▶ **Given problem 1**
From the neural network quantization text, copy the passage that starts at the words "In a possible design, quantization" and ends after "quantization bits of each layer of the neural network model.".
▶ **Given problem 2**
In the neural network quantization text, what kind of number is the third weight?

In a possible design, quantization bits of the neural network model are generated. The first weight of each layer is quantized based on the quantization bits of the neural network model and the quantization parameter to obtain the second weight of each layer. The quantization bits of the neural network model include a quantity of quantization bits of each layer of the neural network model.

In a possible design, when a neural network model using the second weight does not meet a precision requirement, the second weight is optimized to obtain a third weight. The third weight is a multi-bit integer.

In the foregoing solution, the second weight may be further quantized to obtain the third weight with better effects.

In a possible design, a first quantization bit set is randomly generated. Iterative variation is performed on quantization bit sequences in the first quantization bit set for a plurality of times. A target quantization bit sequence is selected from quantization bit sequences obtained through variation, to obtain a second quantization bit set. A quantization bit sequence is selected from the second quantization bit set as the quantization bits of the neural network model. The first quantization bit set includes quantization bit sequences with a quantity a. Each quantization bit sequence in the first quantization bit set includes a quantity of bits of each layer of the neural network model.

▶ **Extracted entries**
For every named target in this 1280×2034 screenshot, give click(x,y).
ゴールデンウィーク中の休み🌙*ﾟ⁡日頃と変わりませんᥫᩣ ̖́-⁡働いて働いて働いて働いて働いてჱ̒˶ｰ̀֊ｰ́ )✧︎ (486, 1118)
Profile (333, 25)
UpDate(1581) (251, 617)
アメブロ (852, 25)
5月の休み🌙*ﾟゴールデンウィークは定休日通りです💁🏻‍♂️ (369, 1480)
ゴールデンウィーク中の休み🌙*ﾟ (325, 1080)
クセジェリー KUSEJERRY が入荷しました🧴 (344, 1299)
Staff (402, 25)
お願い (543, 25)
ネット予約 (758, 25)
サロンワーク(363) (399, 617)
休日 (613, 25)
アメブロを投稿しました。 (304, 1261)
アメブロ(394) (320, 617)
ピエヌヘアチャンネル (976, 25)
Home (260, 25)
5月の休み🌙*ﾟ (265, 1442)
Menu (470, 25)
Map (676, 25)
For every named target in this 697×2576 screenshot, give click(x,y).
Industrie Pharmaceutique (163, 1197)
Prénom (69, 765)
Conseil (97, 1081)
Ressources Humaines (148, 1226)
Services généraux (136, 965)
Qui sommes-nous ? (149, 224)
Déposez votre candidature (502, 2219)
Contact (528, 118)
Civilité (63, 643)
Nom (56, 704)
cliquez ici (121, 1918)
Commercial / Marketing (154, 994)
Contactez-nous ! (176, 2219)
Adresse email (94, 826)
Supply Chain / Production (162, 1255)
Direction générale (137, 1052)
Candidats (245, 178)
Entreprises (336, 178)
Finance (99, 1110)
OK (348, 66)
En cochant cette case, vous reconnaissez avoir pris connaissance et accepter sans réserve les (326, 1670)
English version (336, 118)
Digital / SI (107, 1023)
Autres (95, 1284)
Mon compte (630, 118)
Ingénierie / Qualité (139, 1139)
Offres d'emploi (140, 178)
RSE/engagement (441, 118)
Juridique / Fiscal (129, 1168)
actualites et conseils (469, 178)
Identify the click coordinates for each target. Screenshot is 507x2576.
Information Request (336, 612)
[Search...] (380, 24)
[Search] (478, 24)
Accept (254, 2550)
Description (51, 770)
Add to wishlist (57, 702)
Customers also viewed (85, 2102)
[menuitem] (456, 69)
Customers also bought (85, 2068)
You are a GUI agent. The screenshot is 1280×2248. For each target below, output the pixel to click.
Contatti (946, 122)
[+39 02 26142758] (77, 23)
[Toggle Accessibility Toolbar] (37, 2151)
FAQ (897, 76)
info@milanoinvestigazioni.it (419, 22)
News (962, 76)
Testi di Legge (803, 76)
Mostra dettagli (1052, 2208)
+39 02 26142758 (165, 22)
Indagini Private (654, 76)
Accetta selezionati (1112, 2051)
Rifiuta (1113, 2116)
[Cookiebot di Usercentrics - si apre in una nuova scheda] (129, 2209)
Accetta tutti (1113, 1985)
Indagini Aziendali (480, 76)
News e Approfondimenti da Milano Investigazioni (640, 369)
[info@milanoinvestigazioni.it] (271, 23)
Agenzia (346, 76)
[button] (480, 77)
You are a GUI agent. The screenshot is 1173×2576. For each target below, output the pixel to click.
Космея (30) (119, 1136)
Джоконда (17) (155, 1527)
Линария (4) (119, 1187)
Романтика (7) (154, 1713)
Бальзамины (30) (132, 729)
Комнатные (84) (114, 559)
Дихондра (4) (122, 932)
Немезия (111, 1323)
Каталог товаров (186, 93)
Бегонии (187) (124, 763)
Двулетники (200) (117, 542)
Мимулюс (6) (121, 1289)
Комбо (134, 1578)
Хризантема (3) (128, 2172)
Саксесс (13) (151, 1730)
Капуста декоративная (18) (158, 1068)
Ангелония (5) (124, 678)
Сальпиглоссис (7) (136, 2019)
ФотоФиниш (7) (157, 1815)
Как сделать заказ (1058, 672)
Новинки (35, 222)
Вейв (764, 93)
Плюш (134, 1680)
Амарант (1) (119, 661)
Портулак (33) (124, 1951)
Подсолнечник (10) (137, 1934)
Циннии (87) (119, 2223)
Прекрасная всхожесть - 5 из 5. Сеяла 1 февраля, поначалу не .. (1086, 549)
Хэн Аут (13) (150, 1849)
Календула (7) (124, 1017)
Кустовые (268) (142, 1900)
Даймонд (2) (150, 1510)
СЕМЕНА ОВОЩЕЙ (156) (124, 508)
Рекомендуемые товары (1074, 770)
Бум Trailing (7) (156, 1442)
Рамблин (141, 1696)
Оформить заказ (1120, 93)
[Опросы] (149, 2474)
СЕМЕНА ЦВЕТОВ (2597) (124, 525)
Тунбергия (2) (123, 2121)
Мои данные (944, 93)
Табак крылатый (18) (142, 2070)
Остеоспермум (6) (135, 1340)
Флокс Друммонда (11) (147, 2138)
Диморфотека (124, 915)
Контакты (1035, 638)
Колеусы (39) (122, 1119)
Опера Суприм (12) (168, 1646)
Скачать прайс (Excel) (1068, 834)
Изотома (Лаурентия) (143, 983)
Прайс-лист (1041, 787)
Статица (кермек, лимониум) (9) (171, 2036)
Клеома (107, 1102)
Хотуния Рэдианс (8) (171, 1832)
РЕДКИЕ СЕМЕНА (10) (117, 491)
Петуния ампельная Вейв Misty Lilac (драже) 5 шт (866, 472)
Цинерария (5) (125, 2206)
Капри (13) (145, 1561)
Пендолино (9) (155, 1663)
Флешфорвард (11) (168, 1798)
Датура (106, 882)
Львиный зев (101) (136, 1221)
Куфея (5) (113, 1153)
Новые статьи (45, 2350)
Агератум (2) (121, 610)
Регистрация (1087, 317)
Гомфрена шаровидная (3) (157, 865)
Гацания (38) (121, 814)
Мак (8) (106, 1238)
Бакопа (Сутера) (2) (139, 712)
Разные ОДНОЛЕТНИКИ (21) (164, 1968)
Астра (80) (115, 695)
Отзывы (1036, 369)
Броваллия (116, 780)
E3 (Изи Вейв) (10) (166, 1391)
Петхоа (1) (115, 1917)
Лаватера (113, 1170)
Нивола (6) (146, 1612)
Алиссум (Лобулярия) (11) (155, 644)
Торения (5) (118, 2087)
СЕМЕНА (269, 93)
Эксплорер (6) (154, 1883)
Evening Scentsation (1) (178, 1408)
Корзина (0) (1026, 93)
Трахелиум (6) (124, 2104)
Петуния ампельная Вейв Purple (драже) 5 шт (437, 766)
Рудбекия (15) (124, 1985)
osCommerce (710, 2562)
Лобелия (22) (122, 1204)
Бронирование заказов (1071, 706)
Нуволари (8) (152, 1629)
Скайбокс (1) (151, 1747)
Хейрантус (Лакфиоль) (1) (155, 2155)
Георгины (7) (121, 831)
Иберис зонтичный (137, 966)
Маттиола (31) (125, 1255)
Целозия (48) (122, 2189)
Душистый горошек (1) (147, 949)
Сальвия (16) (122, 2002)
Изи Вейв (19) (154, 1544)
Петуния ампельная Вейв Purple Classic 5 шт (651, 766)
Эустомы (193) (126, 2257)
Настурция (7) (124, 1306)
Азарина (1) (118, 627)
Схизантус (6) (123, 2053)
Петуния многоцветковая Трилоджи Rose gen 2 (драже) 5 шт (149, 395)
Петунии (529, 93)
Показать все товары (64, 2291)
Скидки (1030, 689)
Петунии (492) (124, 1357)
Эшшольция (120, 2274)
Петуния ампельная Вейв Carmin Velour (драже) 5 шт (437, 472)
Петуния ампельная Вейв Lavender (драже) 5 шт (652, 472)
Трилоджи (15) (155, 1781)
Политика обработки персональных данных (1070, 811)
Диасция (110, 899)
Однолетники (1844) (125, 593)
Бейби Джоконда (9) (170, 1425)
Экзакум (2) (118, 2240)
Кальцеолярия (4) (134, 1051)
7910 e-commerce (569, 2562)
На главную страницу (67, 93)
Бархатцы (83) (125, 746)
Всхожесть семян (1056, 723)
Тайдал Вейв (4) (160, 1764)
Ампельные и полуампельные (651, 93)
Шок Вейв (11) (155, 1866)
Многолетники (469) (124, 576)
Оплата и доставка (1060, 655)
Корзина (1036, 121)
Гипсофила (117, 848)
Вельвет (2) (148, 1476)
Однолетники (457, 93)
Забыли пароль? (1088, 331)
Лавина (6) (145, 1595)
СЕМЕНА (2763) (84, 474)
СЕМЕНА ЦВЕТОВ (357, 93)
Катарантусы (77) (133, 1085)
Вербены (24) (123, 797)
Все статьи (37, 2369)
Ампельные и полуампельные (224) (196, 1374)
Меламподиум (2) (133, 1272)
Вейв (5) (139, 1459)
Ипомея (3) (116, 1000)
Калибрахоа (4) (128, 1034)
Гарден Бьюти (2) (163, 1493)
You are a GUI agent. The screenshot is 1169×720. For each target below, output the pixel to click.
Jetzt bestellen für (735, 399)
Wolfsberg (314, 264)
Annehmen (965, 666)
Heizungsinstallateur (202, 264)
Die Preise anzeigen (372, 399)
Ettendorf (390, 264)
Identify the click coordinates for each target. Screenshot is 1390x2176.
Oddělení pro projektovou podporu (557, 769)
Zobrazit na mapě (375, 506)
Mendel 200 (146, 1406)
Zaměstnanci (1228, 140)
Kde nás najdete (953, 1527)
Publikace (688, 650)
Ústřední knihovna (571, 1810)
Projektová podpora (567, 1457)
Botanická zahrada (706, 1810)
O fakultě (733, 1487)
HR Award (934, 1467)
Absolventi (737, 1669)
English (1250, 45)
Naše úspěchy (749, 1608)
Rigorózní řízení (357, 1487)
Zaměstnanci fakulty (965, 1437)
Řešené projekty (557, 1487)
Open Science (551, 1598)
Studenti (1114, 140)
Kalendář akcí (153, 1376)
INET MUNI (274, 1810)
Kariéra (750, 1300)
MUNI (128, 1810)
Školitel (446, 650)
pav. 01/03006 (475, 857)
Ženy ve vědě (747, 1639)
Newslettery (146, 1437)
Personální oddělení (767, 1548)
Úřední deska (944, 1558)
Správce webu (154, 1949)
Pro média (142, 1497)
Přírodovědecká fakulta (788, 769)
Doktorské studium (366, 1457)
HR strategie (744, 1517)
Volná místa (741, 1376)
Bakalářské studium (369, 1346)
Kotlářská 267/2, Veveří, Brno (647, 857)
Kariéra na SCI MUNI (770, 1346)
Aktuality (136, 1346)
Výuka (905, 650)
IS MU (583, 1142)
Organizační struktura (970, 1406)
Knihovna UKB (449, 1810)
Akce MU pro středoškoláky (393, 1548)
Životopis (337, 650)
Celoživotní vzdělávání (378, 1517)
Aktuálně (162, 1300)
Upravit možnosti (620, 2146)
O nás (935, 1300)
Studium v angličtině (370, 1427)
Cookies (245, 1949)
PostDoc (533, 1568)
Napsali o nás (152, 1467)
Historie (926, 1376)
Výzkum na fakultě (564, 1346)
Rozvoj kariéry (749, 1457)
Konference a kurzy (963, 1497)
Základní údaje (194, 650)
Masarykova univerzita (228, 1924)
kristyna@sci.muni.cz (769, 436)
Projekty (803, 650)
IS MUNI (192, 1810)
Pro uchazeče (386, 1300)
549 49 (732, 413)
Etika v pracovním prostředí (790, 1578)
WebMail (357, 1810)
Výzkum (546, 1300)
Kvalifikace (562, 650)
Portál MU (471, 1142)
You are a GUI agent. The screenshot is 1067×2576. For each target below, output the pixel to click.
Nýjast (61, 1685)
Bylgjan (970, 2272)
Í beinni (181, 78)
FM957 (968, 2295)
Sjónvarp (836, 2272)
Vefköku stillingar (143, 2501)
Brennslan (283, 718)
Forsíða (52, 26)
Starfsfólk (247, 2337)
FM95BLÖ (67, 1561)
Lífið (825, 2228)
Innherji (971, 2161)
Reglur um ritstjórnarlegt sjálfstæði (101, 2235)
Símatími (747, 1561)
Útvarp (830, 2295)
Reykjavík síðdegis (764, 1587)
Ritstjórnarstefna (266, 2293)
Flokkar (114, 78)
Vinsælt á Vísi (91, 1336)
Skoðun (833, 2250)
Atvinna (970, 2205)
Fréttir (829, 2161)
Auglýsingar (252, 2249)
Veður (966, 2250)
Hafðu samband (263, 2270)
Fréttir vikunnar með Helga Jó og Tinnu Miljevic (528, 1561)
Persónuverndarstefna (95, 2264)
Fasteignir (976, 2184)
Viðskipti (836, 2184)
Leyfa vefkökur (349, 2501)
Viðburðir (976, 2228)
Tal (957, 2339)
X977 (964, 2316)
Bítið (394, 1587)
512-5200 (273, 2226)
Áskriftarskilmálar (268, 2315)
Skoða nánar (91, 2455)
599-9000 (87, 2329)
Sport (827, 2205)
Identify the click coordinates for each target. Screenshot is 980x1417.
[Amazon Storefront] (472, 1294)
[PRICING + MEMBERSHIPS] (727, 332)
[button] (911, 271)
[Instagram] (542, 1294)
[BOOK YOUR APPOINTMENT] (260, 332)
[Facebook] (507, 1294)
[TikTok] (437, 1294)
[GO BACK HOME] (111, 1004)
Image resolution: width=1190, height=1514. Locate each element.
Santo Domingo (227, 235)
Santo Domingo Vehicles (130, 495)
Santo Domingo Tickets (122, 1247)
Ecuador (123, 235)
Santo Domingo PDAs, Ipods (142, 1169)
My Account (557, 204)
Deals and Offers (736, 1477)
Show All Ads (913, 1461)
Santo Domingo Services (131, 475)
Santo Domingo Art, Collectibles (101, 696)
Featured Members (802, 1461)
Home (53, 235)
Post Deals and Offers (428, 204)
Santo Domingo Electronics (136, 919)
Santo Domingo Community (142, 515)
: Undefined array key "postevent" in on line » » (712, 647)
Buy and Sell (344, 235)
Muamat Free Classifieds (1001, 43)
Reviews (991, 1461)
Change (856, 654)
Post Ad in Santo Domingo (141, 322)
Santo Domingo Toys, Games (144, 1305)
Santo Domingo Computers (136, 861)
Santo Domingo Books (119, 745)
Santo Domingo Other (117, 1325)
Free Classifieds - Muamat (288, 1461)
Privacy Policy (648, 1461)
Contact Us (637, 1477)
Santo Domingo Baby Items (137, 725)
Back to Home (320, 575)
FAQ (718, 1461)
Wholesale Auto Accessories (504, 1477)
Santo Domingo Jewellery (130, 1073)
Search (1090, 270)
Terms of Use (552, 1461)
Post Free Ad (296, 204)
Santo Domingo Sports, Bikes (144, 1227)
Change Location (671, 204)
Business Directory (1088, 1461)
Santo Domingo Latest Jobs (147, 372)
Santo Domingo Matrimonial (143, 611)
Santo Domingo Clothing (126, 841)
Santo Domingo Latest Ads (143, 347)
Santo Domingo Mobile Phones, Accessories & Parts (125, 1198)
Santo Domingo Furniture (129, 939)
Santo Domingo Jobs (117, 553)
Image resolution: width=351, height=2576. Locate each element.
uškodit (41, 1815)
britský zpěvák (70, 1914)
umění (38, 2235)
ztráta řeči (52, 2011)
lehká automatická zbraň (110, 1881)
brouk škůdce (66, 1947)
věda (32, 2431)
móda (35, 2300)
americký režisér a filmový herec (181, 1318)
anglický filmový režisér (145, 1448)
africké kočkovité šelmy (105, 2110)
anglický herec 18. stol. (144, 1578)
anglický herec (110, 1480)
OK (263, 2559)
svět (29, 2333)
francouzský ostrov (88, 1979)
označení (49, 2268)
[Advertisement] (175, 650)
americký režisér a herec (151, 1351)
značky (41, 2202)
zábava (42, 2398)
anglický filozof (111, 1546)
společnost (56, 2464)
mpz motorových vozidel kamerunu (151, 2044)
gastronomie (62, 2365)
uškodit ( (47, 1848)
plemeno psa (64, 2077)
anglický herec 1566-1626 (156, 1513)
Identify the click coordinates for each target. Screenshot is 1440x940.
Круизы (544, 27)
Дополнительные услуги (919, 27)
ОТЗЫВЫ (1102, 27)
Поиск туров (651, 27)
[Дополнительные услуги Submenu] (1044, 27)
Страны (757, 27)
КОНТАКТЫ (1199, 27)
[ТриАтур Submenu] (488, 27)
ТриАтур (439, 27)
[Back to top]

▶ **Right answer 1**
In a possible design, quantization bits of the neural network model are generated. The first weight of each layer is quantized based on the quantization bits of the neural network model and the quantization parameter to obtain the second weight of each layer. The quantization bits of the neural network model include a quantity of quantization bits of each layer of the neural network model.

▶ **Right answer 2**
A multi-bit integer.